Horwitz appeared at the Kupper hotel Wednesday forenoon about 11:30 o'clock. He carried no baggage. His manner was nervous, but did not excite the suspicions of the clerk, Sam Wilson. Later in the day, Wilson observed his nervousness as he would go through the lobby and remarked that he should have to put a man in a more remote room who has light baggage and took a room for only one day. Yesterday forenoon the clerk on duty, J. C. Boushell, needing the room, sent to see if it had been vacated. The door was open and a collar and tie were on the dresser. It was thought that the guest was in the bath or out of the house. When he left his key is not known, but two hours after noon he called for it and went upstairs. That was the last seen of him alive.

After 7 o'clock the clerk called his room on the phone to ask if he would stay over the night.

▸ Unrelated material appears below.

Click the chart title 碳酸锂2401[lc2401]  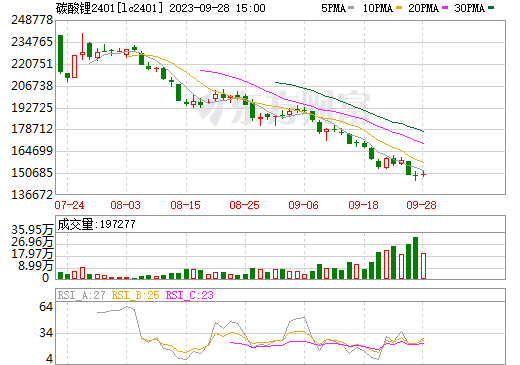click(109, 8)
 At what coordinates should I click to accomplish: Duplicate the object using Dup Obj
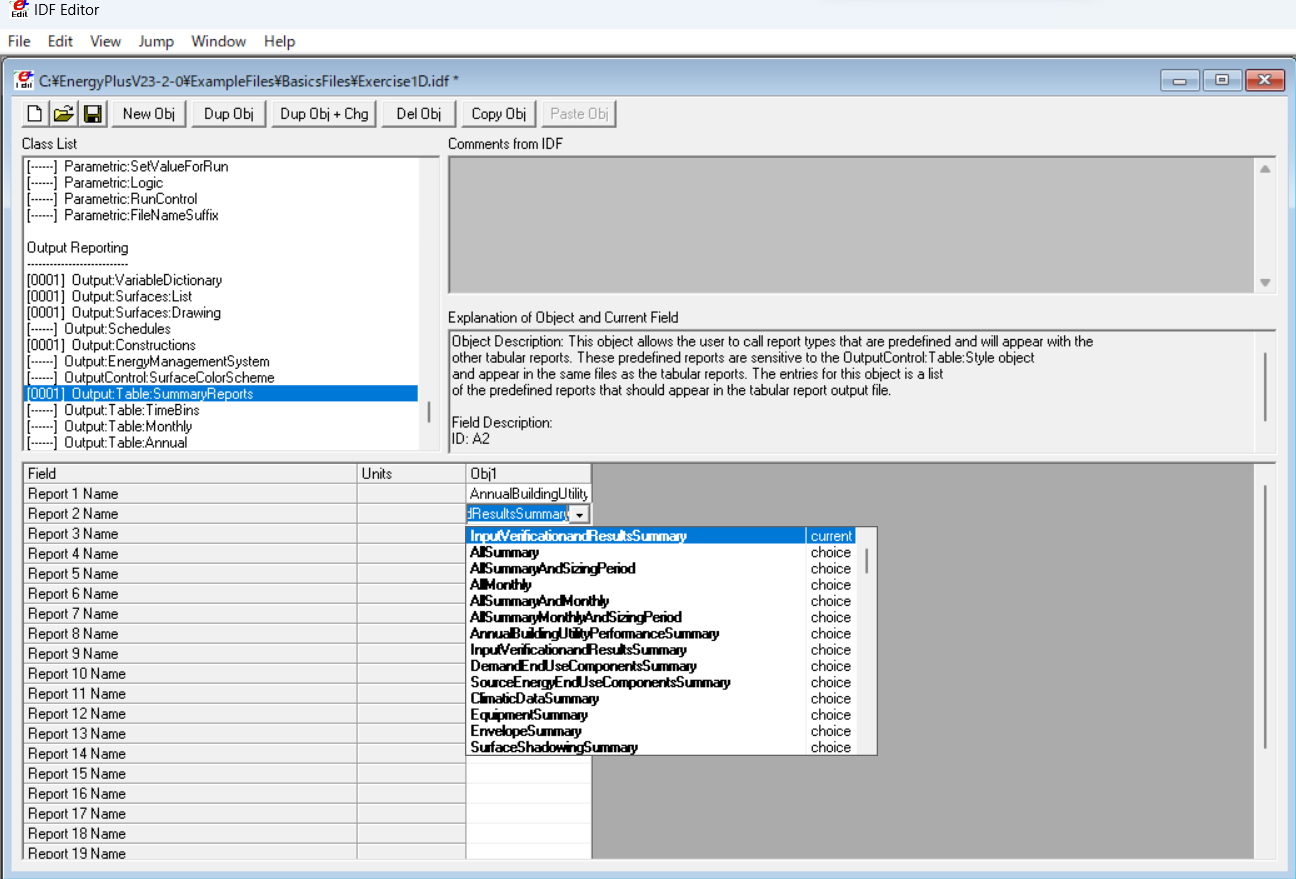click(x=228, y=113)
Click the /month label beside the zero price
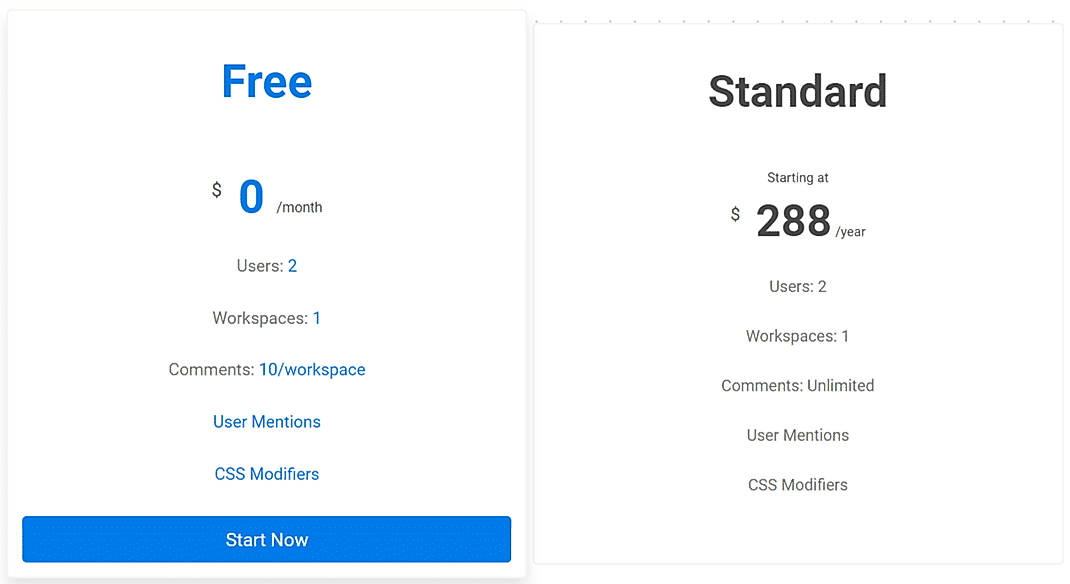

Receiving no answer, the key was twisted out of the lock. Horwitz was lying on the bed, dressed in a union suit. A bottle unlabeled, stood by a drinking glass, which contained acid. The man's suit of clothes hung in the closet. There was not a single coin in his pockets nor anything of value. His bunch of keys lay on the table. Aside from the notes left there was nothing in the room but a magazine and a Cincinnati newspaper.

Deputy Coroner O. H. Parker, who viewed the body, sent it to Freeman & Marshall's morgue and the family was notified by wire.

The absence of any baggage suggests that some misfortune may have been encountered in which his personal belongings were lost. The signature he put upon the hotel register was "S. Goldstein, Cincinnati." The bellboy who showed him to his room found the former occupant's baggage still there and was starting downstairs for a change of room, when Horowitz, noting that room 223 was unoccupied, said, "I think I should like this room." His request was granted by the clerk.

Mr. Horowitz was about 38 years old, and his appearance was that of a prosperous business man. Mr. Jacobs directed that the body be prepared for burial, and held until either the wife or some of his relatives are heard from. In case they do not come to Kansas City for the body, Mr. Jacobs will direct its removal to Cincinnati.